Excluding China, most Asian markets were weak for the day after Janet Yellen, chairperson of the US Federal Reserve, reinforced expectations for a rate hike in its upcoming policy meeting. While addressing the Economic Club of Washington on 2 November, Yellen said she was "looking forward" to a rate hike which would be a sign of confidence that its economy was recovering.
She added that the negative impact from overseas on US economic growth and inflation would start to moderate next year. It was reported in November that an increase in rates had become more likely after US unemployment figures dipped to 5%.
Australia's S&P/ASX 200 closed at 5,227.70, down 0.58%. The index was weighed down by lower commodities prices. Japan's Nikkei 225 was literally unchanged at 19,939.90, up 0.01%.
On 2 December, Kikuo Iwata, Bank of Japan's deputy governor, said though the central bank would keep interest rates unchanged currently, it could ease monetary policy again if tougher conditions in emerging markets prevent the uptrend in Japanese inflation.
India's BSE was trading lower by 0.56% at 25,972.57.
South Korea's Kospi continued its losing streak and was trading lower by 0.76% at 1,994.07. The index was weighed down by a lower Wall Street close and declining commodity prices.

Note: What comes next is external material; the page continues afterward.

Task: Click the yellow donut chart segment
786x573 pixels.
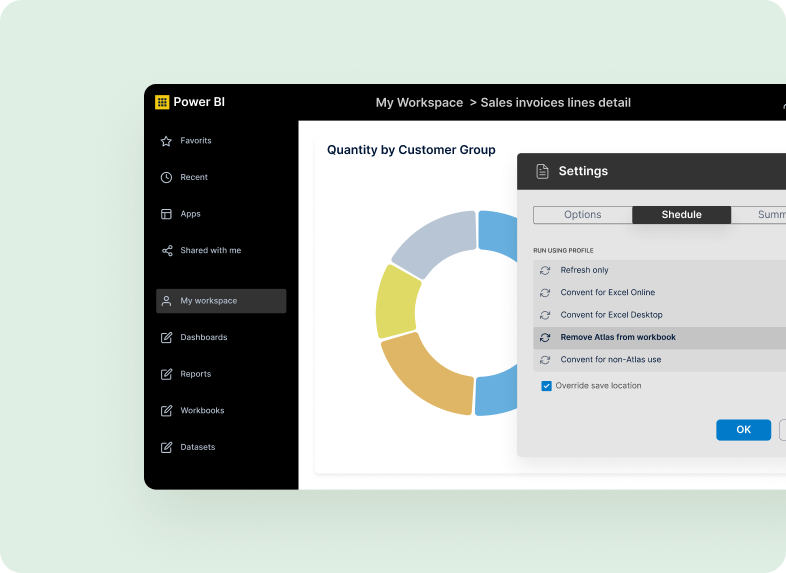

Revised data from its central bank indicated that its economy grew at 1.3% in the quarter ending September as compared to the previous quarter.
While Hong Kong's Hang Seng Index declined by 0.46% to 22,376.06, China's Shanghai Composite Index was at 3,584.82, up 1.35%. China's property and banking and finance stocks surged after speculation that Bank of China could introduce additional stimulus.
In commodities, oil prices reversed its losses to an extent with WTI crude oil trading higher by 1.3% at $40.46 a barrel while Brent was trading at $43.09 a barrel, up 1.41%.